Rails: Postgres Native Partitioning

At Box Out and Flipper Cloud we've got some big tables. Not huge, but big (tens to hundreds of millions). I've been meaning to try pg_partman, pgslice or native postgres partitioning for a while. I finally did and as usual thought I should write it up for posterity.

pgslice

pgslice is pure ruby. That's cool (to me). But the gem's community is tiny compared to pg_partman and native postgres partitioning.

When making a decision on a dependency to use, always factor community in as a large percentage of why you choose what you do.

You likely don't want to maintain your choice long term or you wouldn't be looking for something that does it for you.

pg_partman

pg_partman is old and trusty. We used it for some GitHub analytics stuff at GitHub years ago (might still be in use). So I have some history and comfort with it.

It works with trigger based (old) and with native declarative (new) partitioning.

It will create new partitions and prune old ones. Pretty much does it all.

To use pg_partman you need an extension. Its popular enough that any postgres service usually comes with it (e.g. heroku, aws, etc.).

Local Dev Pain

Installing the extension on your laptop isn't too hard, but perhaps not as easy or automatic as many teammates (designers, front end devs, etc.) would appreciate. This makes it a bit annoying for local dev.

One option to get past local dev pain is to not partition locally. Local tables aren't large there anyway so just skip it. But now you have a huge fork in your app.

Production works different than local dev and trust me, it'll bring your site down at some point as your team grows. 😂

Another option is docker. Now you have to use docker on your laptop!

I kid. I kid. Docker is cool. But I'm avoiding it as long as I can for as much as I can. So far so good.

Native Postgres Partitioning

After researching for a while, most everything I read recommended using native declarative postgres partitioning for performance reasons.

Faster Writes

The old way of partitioning involved triggers to put data in the right table.

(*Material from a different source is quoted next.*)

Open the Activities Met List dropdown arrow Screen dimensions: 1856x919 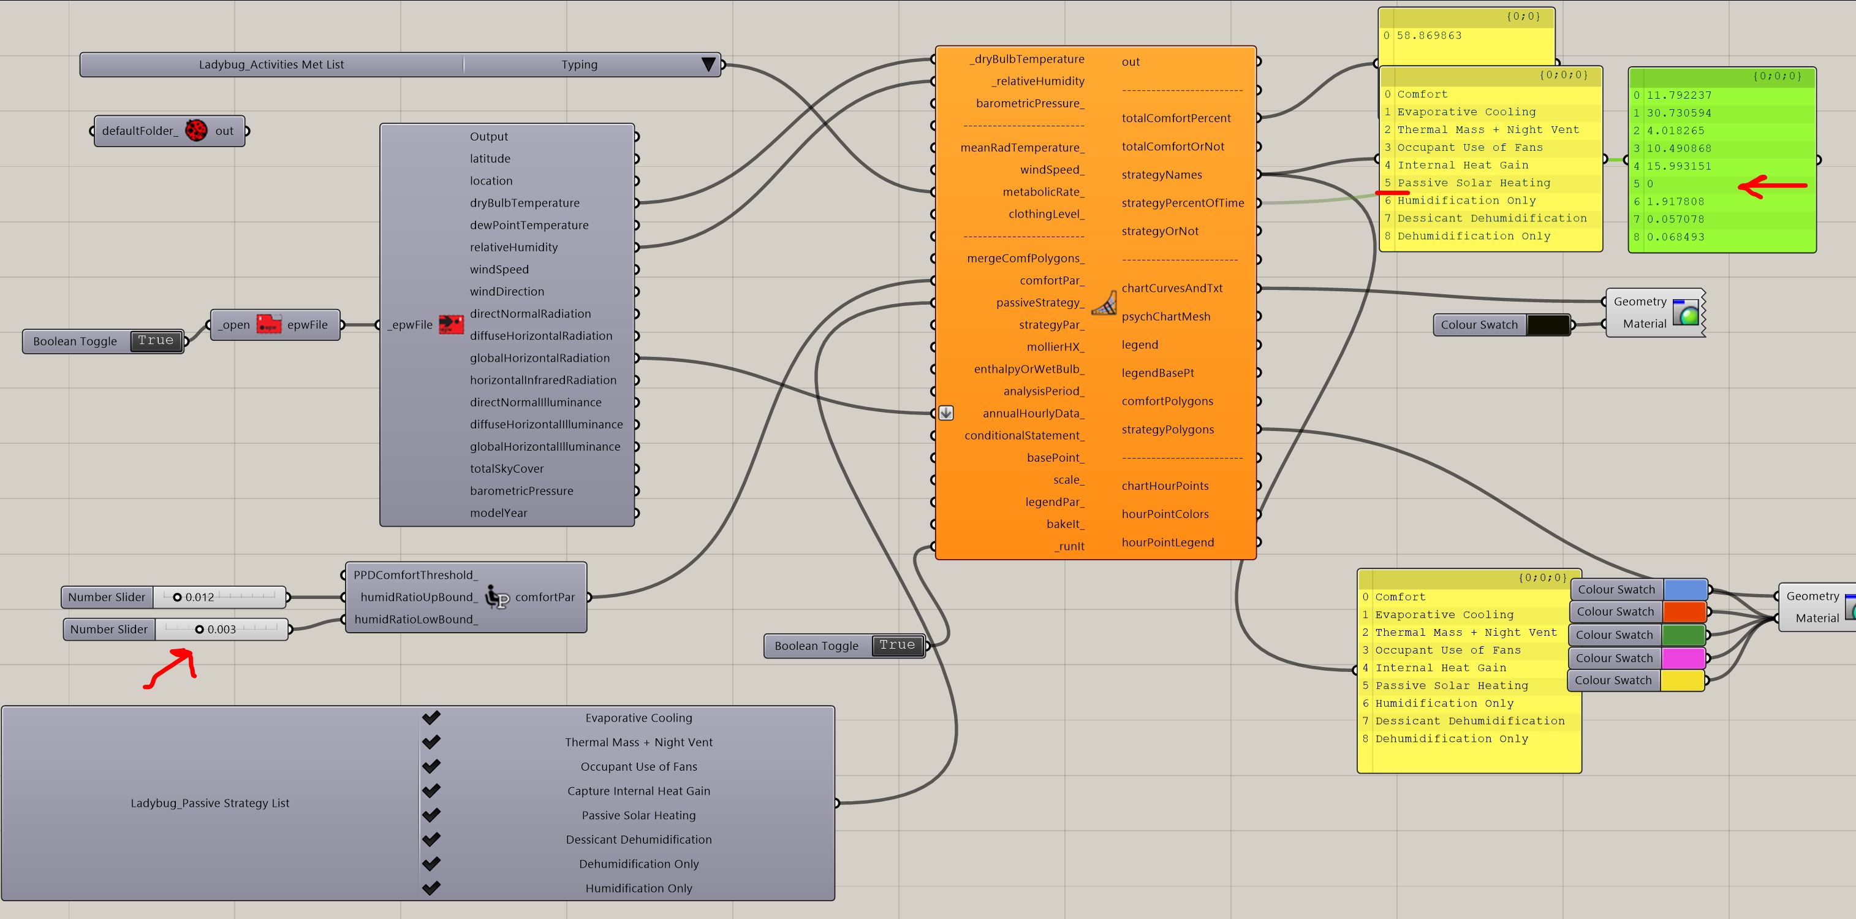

Native partitioning doesn't do this. No triggers means faster writes. Every little bit adds up.

Faster Reads

You don't just get faster writes though. Reads are also faster (sometimes). Native knowledge of partitioning means faster reads because postgres can use query conditions to prune partitions that wouldn't have matching data.

For both reads and writes, the fastest query is the one you don't make.

pg_party

I looked at pg_party for a while – a long while. I really couldn't quite get it to do what I wanted.

And honestly, I wasn't even totally sure exactly what I wanted because I hadn't used native partitioning before in any capacity.

Droppin' Low

Sometimes you gotta bang with the raw, low level stuff and feel the pain before you use high level stuff (that supposedly takes pain away).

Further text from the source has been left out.